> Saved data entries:
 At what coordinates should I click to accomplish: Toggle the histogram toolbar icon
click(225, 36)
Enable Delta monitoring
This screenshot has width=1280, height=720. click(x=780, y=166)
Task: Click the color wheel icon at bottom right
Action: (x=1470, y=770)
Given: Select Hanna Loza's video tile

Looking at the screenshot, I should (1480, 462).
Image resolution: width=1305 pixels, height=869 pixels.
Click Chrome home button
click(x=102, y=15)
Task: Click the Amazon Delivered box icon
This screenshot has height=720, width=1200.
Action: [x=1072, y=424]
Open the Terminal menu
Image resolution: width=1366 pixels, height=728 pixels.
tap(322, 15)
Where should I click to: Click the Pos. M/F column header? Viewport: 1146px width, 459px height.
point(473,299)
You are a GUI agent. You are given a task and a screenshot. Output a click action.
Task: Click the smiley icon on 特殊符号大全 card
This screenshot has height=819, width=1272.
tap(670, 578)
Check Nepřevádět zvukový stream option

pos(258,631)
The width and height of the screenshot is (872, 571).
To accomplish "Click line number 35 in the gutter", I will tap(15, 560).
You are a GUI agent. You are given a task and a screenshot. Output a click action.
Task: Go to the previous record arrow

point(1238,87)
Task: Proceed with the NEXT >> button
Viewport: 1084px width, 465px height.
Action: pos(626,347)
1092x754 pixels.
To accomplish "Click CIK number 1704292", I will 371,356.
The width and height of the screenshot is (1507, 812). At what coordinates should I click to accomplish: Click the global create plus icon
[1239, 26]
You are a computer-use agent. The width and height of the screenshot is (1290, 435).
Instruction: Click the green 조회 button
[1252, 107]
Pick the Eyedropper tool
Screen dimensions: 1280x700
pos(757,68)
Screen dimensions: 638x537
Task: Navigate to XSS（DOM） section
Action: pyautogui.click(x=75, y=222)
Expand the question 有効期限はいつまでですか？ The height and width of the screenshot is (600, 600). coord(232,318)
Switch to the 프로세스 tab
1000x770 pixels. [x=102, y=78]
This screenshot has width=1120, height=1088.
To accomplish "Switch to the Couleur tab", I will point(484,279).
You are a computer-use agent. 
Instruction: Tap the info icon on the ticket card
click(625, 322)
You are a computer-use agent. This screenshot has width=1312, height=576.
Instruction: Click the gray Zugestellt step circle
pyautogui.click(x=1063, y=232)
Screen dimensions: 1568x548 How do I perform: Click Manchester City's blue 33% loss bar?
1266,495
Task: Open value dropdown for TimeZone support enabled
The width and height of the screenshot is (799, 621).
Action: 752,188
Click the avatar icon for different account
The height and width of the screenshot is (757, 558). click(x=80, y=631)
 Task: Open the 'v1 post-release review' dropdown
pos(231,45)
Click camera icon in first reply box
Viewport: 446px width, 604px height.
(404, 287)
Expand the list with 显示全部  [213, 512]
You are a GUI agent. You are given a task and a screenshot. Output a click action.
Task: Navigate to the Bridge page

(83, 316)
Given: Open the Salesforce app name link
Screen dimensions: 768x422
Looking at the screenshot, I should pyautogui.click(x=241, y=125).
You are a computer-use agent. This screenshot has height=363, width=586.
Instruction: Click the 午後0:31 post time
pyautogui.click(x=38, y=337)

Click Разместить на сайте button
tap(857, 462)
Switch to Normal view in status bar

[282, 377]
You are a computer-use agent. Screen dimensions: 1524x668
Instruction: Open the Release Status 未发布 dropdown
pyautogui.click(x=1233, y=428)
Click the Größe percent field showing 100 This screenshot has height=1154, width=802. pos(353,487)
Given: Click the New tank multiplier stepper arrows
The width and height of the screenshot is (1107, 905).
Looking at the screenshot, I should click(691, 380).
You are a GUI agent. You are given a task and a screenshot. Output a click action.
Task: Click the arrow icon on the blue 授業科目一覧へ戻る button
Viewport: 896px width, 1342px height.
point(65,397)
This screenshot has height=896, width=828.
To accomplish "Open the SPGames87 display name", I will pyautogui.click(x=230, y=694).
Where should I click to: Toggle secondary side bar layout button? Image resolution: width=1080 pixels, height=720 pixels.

> Task brief:
The lines from the one holding "Click the Größe" to the final line of the entries, both included, are what should be output, exactly and alone.

> Answer space:
Click the Größe percent field showing 100 This screenshot has height=1154, width=802. pos(353,487)
Given: Click the New tank multiplier stepper arrows
The width and height of the screenshot is (1107, 905).
Looking at the screenshot, I should click(691, 380).
You are a GUI agent. You are given a task and a screenshot. Output a click action.
Task: Click the arrow icon on the blue 授業科目一覧へ戻る button
Viewport: 896px width, 1342px height.
point(65,397)
This screenshot has height=896, width=828.
To accomplish "Open the SPGames87 display name", I will pyautogui.click(x=230, y=694).
Where should I click to: Toggle secondary side bar layout button? Image resolution: width=1080 pixels, height=720 pixels.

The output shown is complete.